A few years later, driving to school, I burst into tears at the realization that this was, in fact, the life I had imagined for myself, it was just a different imagining from a different time. (There had been a brief phase in my early teens where I was sure I'd live in a modern house in the countryside. There would be snow in the winter, parching sun in the summer, and giant picture windows. I was to be a swimming coach. I'm pretty sure this version of my future life was set somewhere in Eastern Washington.) The one I was living as I drove over the Sellwood Bridge in tears, this was the life that unfurled from the seed of my lifelove of art. There was paint in the creases of my knuckles, and a palpable aching loneliness strung from the sky. I was fiercely independent, wildly in love with myth and metaphor, the poetry of turn of phrase or changing light. I wore high heels often and lived by the covenant of apocalyptic hilarity.

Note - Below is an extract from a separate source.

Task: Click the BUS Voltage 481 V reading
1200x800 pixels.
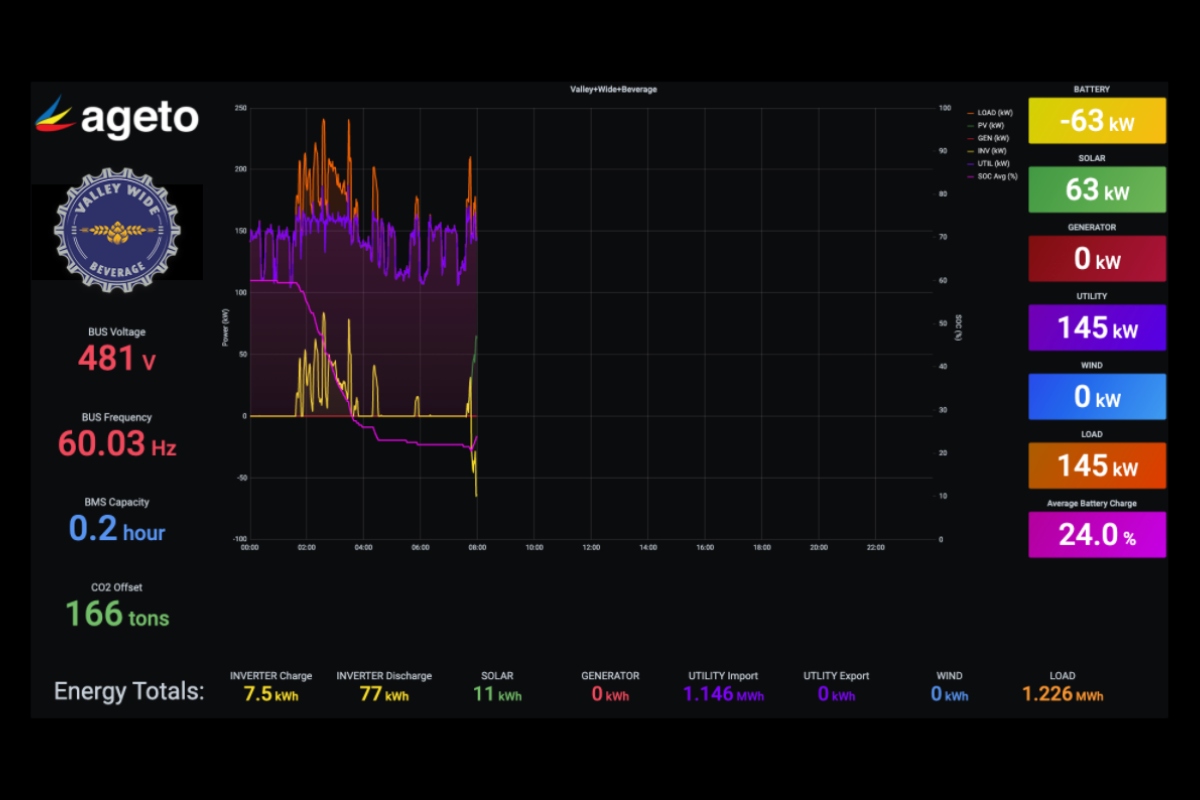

The ten fabled years of the poem have come and gone, and how many lives have come and gone with them? There is no fig tree, no backyard studio. Instead there is the podium from which I lecture, charcoal ground into my skin, curious and excited students, the drive through the hills to the campus out west of the city, my basement studio, this crazy wild chosen family of friends, my heart breaking and opening more and more deeply with each passing year.
There are bits and pieces of the different lives I imagined, there are slicing shards I never would have dreamed, and there are the threads that diligently and inelegantly weave them all together.
This is a patchwork life; this is my patchwork life.
It is here, and it is still coming, and it belongs to me.